Exercise goal — Line by line, print the records exactly.

== Records for this task

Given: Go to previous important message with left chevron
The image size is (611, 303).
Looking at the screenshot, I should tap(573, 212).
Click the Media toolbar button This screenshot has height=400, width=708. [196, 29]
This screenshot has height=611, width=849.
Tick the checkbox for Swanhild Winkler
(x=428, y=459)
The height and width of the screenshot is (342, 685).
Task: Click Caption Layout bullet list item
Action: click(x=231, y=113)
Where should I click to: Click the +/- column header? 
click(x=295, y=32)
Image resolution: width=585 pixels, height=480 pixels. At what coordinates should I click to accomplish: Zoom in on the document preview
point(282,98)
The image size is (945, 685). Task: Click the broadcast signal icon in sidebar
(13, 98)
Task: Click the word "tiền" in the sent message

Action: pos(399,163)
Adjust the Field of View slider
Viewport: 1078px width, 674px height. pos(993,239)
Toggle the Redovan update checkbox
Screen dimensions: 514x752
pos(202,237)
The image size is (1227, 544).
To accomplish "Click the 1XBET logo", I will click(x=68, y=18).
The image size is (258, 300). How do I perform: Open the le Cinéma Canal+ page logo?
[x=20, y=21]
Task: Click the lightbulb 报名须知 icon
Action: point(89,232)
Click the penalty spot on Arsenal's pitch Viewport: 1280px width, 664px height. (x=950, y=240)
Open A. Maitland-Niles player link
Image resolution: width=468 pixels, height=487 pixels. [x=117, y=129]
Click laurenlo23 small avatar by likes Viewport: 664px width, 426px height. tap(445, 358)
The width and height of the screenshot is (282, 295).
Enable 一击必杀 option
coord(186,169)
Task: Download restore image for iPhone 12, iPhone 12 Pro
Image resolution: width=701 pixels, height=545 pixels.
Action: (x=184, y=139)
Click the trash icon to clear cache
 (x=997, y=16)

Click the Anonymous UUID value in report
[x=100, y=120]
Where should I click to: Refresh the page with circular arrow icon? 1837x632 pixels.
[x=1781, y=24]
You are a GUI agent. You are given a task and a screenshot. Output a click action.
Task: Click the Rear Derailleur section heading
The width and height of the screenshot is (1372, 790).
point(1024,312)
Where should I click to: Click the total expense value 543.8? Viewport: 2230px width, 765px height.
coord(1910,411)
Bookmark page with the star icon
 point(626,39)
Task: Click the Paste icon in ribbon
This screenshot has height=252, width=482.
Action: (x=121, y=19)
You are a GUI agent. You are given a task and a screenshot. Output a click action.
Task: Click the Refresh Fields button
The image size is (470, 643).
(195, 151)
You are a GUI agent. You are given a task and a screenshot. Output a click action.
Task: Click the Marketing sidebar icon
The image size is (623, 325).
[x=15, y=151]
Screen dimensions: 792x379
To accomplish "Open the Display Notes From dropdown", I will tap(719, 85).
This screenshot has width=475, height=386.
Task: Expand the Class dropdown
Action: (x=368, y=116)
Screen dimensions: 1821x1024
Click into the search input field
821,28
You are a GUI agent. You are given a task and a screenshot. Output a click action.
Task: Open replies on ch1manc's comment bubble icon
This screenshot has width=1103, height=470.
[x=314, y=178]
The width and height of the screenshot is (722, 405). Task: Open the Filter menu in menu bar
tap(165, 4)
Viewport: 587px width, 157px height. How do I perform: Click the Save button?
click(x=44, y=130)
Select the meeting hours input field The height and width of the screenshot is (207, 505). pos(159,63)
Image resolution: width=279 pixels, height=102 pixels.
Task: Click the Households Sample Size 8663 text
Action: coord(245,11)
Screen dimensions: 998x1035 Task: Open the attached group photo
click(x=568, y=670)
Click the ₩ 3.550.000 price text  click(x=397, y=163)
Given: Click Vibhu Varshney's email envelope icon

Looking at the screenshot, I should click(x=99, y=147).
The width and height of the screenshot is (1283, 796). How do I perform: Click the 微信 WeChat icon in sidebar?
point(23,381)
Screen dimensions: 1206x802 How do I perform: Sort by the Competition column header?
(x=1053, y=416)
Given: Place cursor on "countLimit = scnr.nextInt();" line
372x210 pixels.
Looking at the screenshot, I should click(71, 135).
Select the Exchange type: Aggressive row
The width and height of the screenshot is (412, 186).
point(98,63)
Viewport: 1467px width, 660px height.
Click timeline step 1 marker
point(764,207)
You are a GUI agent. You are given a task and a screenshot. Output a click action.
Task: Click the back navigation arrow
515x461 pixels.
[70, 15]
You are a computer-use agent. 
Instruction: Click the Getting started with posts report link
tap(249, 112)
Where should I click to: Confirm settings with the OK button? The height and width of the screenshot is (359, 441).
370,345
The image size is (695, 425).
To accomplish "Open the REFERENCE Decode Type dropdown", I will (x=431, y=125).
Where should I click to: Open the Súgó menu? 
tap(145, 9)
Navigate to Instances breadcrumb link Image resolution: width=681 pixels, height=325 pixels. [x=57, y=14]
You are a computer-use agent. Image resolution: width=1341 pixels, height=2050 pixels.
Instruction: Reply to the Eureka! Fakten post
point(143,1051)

====

Exercise answer —
Given: Go to previous important message with left chevron
The image size is (611, 303).
Looking at the screenshot, I should tap(573, 212).
Click the Media toolbar button This screenshot has height=400, width=708. [196, 29]
This screenshot has height=611, width=849.
Tick the checkbox for Swanhild Winkler
(x=428, y=459)
The height and width of the screenshot is (342, 685).
Task: Click Caption Layout bullet list item
Action: click(x=231, y=113)
Where should I click to: Click the +/- column header? 
click(x=295, y=32)
Image resolution: width=585 pixels, height=480 pixels. At what coordinates should I click to accomplish: Zoom in on the document preview
point(282,98)
The image size is (945, 685). Task: Click the broadcast signal icon in sidebar
(13, 98)
Task: Click the word "tiền" in the sent message

Action: pos(399,163)
Adjust the Field of View slider
Viewport: 1078px width, 674px height. pos(993,239)
Toggle the Redovan update checkbox
Screen dimensions: 514x752
pos(202,237)
The image size is (1227, 544).
To accomplish "Click the 1XBET logo", I will click(x=68, y=18).
The image size is (258, 300). How do I perform: Open the le Cinéma Canal+ page logo?
[x=20, y=21]
Task: Click the lightbulb 报名须知 icon
Action: point(89,232)
Click the penalty spot on Arsenal's pitch Viewport: 1280px width, 664px height. (x=950, y=240)
Open A. Maitland-Niles player link
Image resolution: width=468 pixels, height=487 pixels. [x=117, y=129]
Click laurenlo23 small avatar by likes Viewport: 664px width, 426px height. tap(445, 358)
The width and height of the screenshot is (282, 295).
Enable 一击必杀 option
coord(186,169)
Task: Download restore image for iPhone 12, iPhone 12 Pro
Image resolution: width=701 pixels, height=545 pixels.
Action: (x=184, y=139)
Click the trash icon to clear cache
 (x=997, y=16)

Click the Anonymous UUID value in report
[x=100, y=120]
Where should I click to: Refresh the page with circular arrow icon? 1837x632 pixels.
[x=1781, y=24]
You are a GUI agent. You are given a task and a screenshot. Output a click action.
Task: Click the Rear Derailleur section heading
The width and height of the screenshot is (1372, 790).
point(1024,312)
Where should I click to: Click the total expense value 543.8? Viewport: 2230px width, 765px height.
coord(1910,411)
Bookmark page with the star icon
 point(626,39)
Task: Click the Paste icon in ribbon
This screenshot has height=252, width=482.
Action: (x=121, y=19)
You are a GUI agent. You are given a task and a screenshot. Output a click action.
Task: Click the Refresh Fields button
The image size is (470, 643).
(195, 151)
You are a GUI agent. You are given a task and a screenshot. Output a click action.
Task: Click the Marketing sidebar icon
The image size is (623, 325).
[x=15, y=151]
Screen dimensions: 792x379
To accomplish "Open the Display Notes From dropdown", I will tap(719, 85).
This screenshot has width=475, height=386.
Task: Expand the Class dropdown
Action: (x=368, y=116)
Screen dimensions: 1821x1024
Click into the search input field
821,28
You are a GUI agent. You are given a task and a screenshot. Output a click action.
Task: Open replies on ch1manc's comment bubble icon
This screenshot has width=1103, height=470.
[x=314, y=178]
The width and height of the screenshot is (722, 405). Task: Open the Filter menu in menu bar
tap(165, 4)
Viewport: 587px width, 157px height. How do I perform: Click the Save button?
click(x=44, y=130)
Select the meeting hours input field The height and width of the screenshot is (207, 505). pos(159,63)
Image resolution: width=279 pixels, height=102 pixels.
Task: Click the Households Sample Size 8663 text
Action: coord(245,11)
Screen dimensions: 998x1035 Task: Open the attached group photo
click(x=568, y=670)
Click the ₩ 3.550.000 price text  click(x=397, y=163)
Given: Click Vibhu Varshney's email envelope icon

Looking at the screenshot, I should click(x=99, y=147).
The width and height of the screenshot is (1283, 796). How do I perform: Click the 微信 WeChat icon in sidebar?
point(23,381)
Screen dimensions: 1206x802 How do I perform: Sort by the Competition column header?
(x=1053, y=416)
Given: Place cursor on "countLimit = scnr.nextInt();" line
372x210 pixels.
Looking at the screenshot, I should click(71, 135).
Select the Exchange type: Aggressive row
The width and height of the screenshot is (412, 186).
point(98,63)
Viewport: 1467px width, 660px height.
Click timeline step 1 marker
point(764,207)
You are a GUI agent. You are given a task and a screenshot. Output a click action.
Task: Click the back navigation arrow
515x461 pixels.
[70, 15]
You are a computer-use agent. 
Instruction: Click the Getting started with posts report link
tap(249, 112)
Where should I click to: Confirm settings with the OK button? The height and width of the screenshot is (359, 441).
370,345
The image size is (695, 425).
To accomplish "Open the REFERENCE Decode Type dropdown", I will (x=431, y=125).
Where should I click to: Open the Súgó menu? 
tap(145, 9)
Navigate to Instances breadcrumb link Image resolution: width=681 pixels, height=325 pixels. [x=57, y=14]
You are a computer-use agent. Image resolution: width=1341 pixels, height=2050 pixels.
Instruction: Reply to the Eureka! Fakten post
point(143,1051)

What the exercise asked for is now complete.